Raymon Anning obituary

Ray Anning
Ray Anning served as commissioner of the Hong Kong police force in challenging times Photograph: None

My father, Raymon Anning, who has died from pneumonia aged 90, was a police officer who rose through the ranks to become the last British commissioner of the Hong Kong police force, commanding more than 30,000 police officers.

He was not particularly well educated, having left school at the age of 15, but Ray was always extremely ambitious. This was partly due to his desire to do better than his father, who was also a police officer.

Born in Balham, south London, he was the son of Frederick and Doris (nee Wakefield). Following his national service as a military policeman with the army, in 1952 Ray joined the Metropolitan police as a PC at Brixton police station.

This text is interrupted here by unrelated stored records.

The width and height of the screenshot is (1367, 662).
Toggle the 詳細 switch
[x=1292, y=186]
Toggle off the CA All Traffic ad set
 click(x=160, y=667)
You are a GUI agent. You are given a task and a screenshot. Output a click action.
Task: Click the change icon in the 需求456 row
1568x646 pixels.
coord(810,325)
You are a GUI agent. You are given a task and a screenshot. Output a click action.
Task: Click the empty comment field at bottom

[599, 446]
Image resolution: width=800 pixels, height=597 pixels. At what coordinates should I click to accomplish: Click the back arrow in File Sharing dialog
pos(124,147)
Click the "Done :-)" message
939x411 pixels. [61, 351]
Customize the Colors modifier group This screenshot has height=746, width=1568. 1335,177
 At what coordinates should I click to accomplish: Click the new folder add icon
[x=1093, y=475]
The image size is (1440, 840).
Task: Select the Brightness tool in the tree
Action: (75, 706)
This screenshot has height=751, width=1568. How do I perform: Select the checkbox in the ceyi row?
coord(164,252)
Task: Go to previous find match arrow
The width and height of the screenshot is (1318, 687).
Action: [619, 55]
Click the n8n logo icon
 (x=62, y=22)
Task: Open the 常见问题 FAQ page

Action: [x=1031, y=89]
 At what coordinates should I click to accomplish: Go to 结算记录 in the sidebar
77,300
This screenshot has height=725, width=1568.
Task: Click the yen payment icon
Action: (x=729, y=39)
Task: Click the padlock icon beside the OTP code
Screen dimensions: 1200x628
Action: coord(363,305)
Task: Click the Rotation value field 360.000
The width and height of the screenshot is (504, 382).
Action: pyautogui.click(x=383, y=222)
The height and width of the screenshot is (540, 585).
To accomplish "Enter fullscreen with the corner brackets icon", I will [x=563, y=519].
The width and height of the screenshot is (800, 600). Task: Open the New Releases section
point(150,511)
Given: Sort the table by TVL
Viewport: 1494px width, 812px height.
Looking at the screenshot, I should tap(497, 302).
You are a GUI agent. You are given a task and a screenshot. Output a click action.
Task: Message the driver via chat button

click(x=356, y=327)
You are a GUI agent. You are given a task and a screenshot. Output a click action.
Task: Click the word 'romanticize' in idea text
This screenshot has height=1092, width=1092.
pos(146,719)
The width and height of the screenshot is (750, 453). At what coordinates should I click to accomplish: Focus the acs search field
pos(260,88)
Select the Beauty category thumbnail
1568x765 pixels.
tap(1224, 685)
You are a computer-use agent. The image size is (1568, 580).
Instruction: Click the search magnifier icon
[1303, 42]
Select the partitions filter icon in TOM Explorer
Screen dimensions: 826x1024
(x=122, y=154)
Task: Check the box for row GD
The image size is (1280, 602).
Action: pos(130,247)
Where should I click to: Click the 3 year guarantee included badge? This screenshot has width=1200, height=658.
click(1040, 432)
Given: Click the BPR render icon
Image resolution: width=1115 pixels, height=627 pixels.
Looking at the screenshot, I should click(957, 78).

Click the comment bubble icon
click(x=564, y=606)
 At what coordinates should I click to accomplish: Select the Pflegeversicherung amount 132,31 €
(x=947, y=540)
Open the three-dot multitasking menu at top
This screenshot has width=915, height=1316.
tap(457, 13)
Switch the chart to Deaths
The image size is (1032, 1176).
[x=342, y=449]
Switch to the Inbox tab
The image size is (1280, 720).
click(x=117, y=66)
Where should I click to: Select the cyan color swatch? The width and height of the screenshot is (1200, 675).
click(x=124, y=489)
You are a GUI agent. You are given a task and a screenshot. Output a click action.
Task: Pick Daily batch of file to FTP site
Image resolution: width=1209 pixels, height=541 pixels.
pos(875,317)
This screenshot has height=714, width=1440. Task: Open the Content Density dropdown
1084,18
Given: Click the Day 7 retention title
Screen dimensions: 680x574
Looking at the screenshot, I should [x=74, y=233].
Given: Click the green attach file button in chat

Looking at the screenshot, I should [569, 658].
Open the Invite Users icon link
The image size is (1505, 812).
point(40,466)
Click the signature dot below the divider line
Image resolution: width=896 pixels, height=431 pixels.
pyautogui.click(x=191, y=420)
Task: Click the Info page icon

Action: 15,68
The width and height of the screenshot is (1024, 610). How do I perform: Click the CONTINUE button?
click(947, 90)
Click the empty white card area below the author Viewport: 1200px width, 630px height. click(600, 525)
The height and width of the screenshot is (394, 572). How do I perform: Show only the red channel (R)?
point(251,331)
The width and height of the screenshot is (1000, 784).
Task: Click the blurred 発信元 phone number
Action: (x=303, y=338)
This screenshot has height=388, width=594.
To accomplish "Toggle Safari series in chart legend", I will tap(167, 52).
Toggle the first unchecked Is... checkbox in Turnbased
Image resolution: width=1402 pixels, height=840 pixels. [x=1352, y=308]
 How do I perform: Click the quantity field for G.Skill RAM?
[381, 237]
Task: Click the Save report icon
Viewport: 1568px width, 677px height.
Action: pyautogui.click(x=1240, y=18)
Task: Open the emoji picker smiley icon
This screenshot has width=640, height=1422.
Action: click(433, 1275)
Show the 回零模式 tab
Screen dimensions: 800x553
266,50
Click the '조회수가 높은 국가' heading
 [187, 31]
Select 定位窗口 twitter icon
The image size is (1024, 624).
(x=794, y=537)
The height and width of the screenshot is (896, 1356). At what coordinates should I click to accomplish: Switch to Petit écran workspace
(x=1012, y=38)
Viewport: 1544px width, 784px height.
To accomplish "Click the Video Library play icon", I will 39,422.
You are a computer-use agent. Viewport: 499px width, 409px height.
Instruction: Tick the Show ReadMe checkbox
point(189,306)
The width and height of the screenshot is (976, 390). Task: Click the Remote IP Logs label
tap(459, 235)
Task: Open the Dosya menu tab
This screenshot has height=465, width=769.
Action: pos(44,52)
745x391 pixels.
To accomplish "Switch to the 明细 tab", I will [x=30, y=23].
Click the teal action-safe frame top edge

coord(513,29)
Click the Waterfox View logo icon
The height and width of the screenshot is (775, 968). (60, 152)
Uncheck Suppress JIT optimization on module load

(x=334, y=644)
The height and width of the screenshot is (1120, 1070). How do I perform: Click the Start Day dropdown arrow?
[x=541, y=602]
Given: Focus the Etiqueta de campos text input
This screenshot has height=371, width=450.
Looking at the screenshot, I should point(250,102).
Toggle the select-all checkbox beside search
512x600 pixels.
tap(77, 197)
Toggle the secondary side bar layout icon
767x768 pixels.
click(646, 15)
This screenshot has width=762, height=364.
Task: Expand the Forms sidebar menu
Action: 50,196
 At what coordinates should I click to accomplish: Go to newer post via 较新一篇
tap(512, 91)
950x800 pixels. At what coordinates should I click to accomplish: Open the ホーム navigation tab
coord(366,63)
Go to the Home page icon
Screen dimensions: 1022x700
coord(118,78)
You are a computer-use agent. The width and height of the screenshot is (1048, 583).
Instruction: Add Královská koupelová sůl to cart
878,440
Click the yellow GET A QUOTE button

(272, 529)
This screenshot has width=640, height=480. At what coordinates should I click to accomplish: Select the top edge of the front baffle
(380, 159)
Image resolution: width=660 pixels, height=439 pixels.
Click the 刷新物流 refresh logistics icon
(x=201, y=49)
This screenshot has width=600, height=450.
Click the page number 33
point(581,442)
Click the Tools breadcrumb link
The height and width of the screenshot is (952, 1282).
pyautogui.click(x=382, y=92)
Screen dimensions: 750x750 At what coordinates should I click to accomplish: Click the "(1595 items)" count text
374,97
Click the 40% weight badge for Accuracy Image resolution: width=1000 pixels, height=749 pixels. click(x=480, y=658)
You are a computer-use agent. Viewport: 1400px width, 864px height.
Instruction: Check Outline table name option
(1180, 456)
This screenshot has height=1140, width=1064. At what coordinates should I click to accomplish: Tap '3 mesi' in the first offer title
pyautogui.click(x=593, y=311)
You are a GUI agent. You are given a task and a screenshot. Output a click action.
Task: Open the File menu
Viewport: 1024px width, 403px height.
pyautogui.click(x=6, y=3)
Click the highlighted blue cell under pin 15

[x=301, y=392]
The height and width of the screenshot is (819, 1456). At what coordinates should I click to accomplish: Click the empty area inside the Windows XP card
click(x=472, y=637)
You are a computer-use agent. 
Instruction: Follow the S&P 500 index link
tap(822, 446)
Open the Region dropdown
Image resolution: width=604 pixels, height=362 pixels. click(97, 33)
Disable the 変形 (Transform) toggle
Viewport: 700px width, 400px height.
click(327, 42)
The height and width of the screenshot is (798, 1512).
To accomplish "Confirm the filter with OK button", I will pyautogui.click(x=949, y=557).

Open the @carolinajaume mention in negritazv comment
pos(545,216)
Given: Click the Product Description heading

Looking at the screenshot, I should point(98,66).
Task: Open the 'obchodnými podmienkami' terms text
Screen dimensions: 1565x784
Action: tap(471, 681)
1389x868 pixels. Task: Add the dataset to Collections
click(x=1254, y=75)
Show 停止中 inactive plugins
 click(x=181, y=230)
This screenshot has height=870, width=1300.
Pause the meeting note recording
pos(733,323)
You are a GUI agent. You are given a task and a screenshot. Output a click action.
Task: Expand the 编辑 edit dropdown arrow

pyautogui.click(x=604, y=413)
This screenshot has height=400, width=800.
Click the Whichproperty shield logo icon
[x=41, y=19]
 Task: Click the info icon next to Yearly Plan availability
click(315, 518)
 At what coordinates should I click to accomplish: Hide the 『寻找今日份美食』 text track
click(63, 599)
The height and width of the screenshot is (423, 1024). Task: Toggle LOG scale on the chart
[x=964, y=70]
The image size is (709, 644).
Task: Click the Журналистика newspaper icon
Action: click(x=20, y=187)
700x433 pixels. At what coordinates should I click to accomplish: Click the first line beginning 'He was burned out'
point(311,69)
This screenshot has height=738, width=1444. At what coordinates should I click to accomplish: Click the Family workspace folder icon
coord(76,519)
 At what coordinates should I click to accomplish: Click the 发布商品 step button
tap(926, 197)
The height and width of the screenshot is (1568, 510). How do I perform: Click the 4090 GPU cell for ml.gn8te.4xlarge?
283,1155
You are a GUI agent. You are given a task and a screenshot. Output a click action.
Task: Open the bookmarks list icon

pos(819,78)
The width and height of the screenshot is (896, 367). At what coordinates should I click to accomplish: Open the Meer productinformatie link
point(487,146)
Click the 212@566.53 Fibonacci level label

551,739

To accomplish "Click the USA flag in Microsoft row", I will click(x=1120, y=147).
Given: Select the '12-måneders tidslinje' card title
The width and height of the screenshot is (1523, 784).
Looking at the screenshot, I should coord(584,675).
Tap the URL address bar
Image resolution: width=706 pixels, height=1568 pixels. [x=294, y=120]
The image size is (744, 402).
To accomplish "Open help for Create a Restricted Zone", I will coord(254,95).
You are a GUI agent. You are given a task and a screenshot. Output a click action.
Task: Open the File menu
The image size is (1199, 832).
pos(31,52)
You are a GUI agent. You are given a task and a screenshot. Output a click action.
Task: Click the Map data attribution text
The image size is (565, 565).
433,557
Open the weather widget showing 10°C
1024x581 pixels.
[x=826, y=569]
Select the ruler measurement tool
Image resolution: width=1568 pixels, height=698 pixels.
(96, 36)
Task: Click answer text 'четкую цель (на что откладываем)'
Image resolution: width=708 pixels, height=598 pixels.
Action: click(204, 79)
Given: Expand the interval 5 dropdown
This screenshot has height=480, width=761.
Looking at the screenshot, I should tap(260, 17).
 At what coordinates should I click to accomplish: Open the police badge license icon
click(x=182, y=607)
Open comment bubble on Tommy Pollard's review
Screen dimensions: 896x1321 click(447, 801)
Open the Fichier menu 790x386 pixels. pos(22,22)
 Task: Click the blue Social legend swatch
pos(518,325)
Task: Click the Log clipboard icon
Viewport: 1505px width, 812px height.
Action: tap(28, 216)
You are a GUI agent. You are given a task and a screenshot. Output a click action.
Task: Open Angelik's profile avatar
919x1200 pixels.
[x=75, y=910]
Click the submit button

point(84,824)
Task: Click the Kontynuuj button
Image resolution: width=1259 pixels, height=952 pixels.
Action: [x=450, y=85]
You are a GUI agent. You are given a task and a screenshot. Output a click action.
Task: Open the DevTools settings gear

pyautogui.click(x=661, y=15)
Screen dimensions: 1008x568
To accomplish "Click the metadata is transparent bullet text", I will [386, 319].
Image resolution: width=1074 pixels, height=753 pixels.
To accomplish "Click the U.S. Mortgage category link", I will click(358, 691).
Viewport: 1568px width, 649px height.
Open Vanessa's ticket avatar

Shortly after doing so, he applied himself to pass the necessary exams to achieve the next rank, studying for at least an hour every night, with, according to his wife, Beryl (nee Boxall), whom he married in 1949, the only exceptions being 25 December and the nights when my sister, Julie, and I were born.

Ray achieved several promotions while moving from one London police station to another, and in 1969 as a chief superintendent, he was sent to Anguilla as head of a force of 30 Metropolitan police officers to help quell disturbances there. This turned out to be not too taxing as all most of the residents of Anguilla wanted was not to be governed by St Kitts.

In 1973, having been appointed the youngest commander in the Met’s history, he was put in charge of Scotland Yard’s first internal complaints division, codenamed A10. The commissioner of the day, Robert Mark, had decided something meaningful should be done to address the increasing (and justified) accusations of police corruption within the Met. While Ray’s new command was by no means a popular position, he was extremely successful and public confidence in the Met gradually increased.

Ray rose to the rank of deputy assistant commissioner in the Met, where he was the second-in-command of the CID, before leaving to become one of Her Majesty’s Inspectors in 1979. In this role he was responsible for overseeing all police forces in Wales and the south-west of England.

In 1983 Ray accepted the offer to become the deputy commissioner of the Royal Hong Kong police force (RHKP), and two years later became the commissioner. The seven years that Ray served in Hong Kong were eventful and challenging. So-called illegal immigrants flooded over the border from China every night, the majority of whom were apprehended and returned the next morning, large numbers of refugees were arriving by boat from Vietnam and had to be handled as humanely as possible, and there were riots in Hong Kong following the Tiananmen Square protests occurring in mainland China.

Ray retired in 1989, and the family settled in Reigate, Surrey. He continued to work with Securicor as an adviser until 1994. In 1975 he received the Queen’s Police Medal and in 1982 was appointed CBE.

Julie died in 2012. Ray is survived by Beryl, me and his two grandchildren, Caroline and Richard.